REPUBLIKA.CO.ID, JAKARTA -- Wakil Ketua Komisi VII DPR Satya Widya Yudha menilai wacana untuk membentuk holding BUMN energi belum tepat. Satya menyebut, pemerintah lebih baik fokus pada kinerja masing-masing BUMN energi yang memiliki basis kerja berbeda.
Wacana untuk menyatukan PT Pertamina (persero), PT PGN (persero), dan PT Rekayasa Industri, menurut Satya, tidak sesuai mengingat kinerja masing-masing perusahaan juga berbeda.
"Kalau saya ingin agar masing masing unit bisnis fokus. Kalau kita mencontoh Petronas saja, untuk upstream mereka bikin Petronas Carigali. Kalau digabung nanti fokusnya tidak ada. Jangan sampai keuntungan perusahaan dikonsolodasi dengan kerugian bisnis lain. Misal Pertamina dengan PGN mereka holding. Pertamina untung, tapi PGN ga untung. Kan secara holding jadi nggak untung," jelas Satya, Kamis (18/6).
Hanya saja, dia menilai holding bisa dilakukan antara anak perusahaan yang memiliki lingkup kerja yang sama, seperti Pertagas dengan PGN di mana keduanya bergerak di bidang eksplorasi, ekploitasi, dan distribusi gas.
"Saya sepakat yang bisnisnya sama. Misalnya Pertagas dengan PGN. Itu kan sama sama bisnisnya, saya minta kalau mereka disatukan minimal saham pemerintah harus mayoritas. Karena PGN itu 49 persen saham publik. Kalau Pertagas kan benar benar kita," ujar Satya.
Menurutnya, holding lebih tepat dilakukan bukan antara Pertamina dengan PGN, namun antara Pertagas (anak usaha Pertamina) dengan PGN. Satya menegaskan, sekalipun holding antara keduanya dilakukan, saham pemerintah tetap harus mayoritas. Hal ini mengingat 49 persen saham PGN dimiliki oleh publik.
"Kalau secara company, Pertamina dan PGN digabung saya pikir tidak tepat sasaran. Karena di Pertamina sendiri yang tidak core business kan dijual-jualin. Termasuk Patra Jasa. Yang beri beban. Dan kalau digabung kan nanti jadi beban," ujarnya lagi.

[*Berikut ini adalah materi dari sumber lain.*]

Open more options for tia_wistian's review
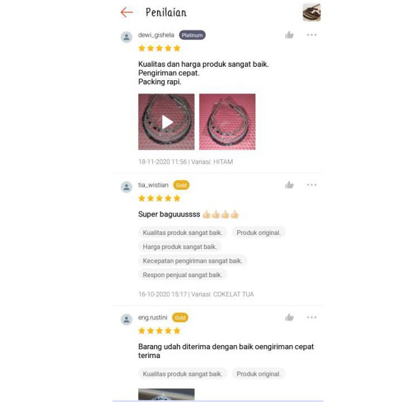Image resolution: width=402 pixels, height=402 pixels. coord(311,185)
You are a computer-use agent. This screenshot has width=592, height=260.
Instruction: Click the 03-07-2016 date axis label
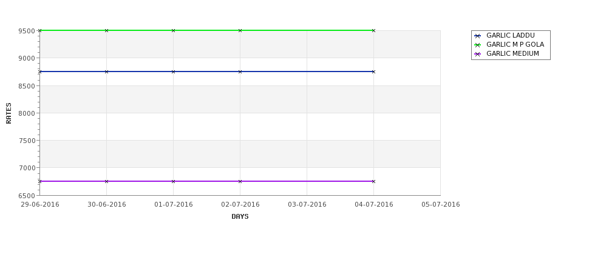click(307, 205)
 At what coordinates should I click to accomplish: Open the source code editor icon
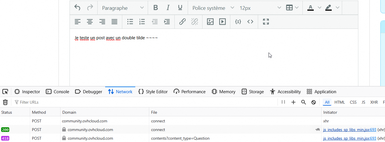coord(250,22)
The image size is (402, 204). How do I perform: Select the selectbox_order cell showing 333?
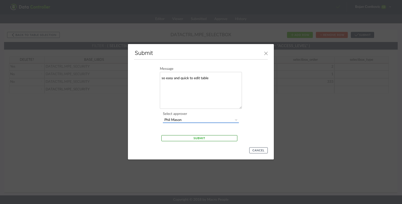305,82
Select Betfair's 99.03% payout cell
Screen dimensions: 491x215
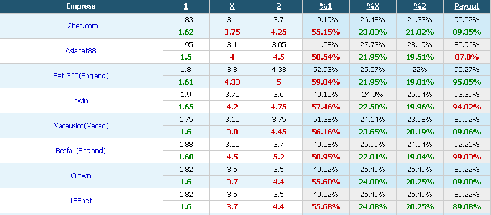467,157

Saham publik sebesar 49 persen, lanjut Satya, bisa saja dibeli oleh Pertagas. Kepemilikan pemerintah mayoritas penting karena dinilai untuk bisa mengejar target pembangunan infrastuktur yang sejalan dengan rencana pemerintah.
"Sekarang yang penting adalah kesepakatan untuk menyatukan bisnis gas ada dulu. Dengan menyatukan paham maka otomatis kepemilikan saham atas PGN kan lebih kecil. Karena kepemilikan publik akan mengecil. Saat ini musim loh BUMN jual saham. Itu yang kita hindari," lanjutnya.
Sebelumya, mantan Pelaksana Sekjen OPEC Maizar Rahman, dalam keterangan tertulisnya, di Jakarta, Rabu (10/6), menyebut pemerintah lebih baik membentuk holding BUMN sektor energi.
Menurut Maizar, dalam peta jalannya, Pertamina memang direncanakan sebagai holding di dalam sektor migas. Namun, sampai saat ini hal itu belum terwujud, karena yang terjadi baru ada anak-anak perusahaan di sektor hulu Pertamina saja (internal), sementara di bagian hilir belum dilakukan.
Sementara, untuk memasukkan perusahaan-perusahaan energi lain seperti PGN, Rekind, itu belum dilakukan karena memang belum ada gerakan ke arah tersebut.
Meskipun demikian Maizar tidak menampik bila Pertamina dapat menjadi holding di perusahaan migas, karena di antara semua perusahaan migas, asetnya saat ini paling besar. "Sekarang tergantung pemerintah, maunya seperti apa," paparnya.
Sekadar informasi, Pertamina tercatat memiliki aset paling besar di antara empat perusahaan energi yakni Pertamina (Rp704 triliun), PGN (Rp77,32 triliun), serta Rekind (Rp1,933 triliun). Dengan kondisi aset yang paling besar, untuk mengejar ketertinggalannya dari Petronas, maka Pemerintah harus mempertimbangkan agar ada satu BUMN holding migas.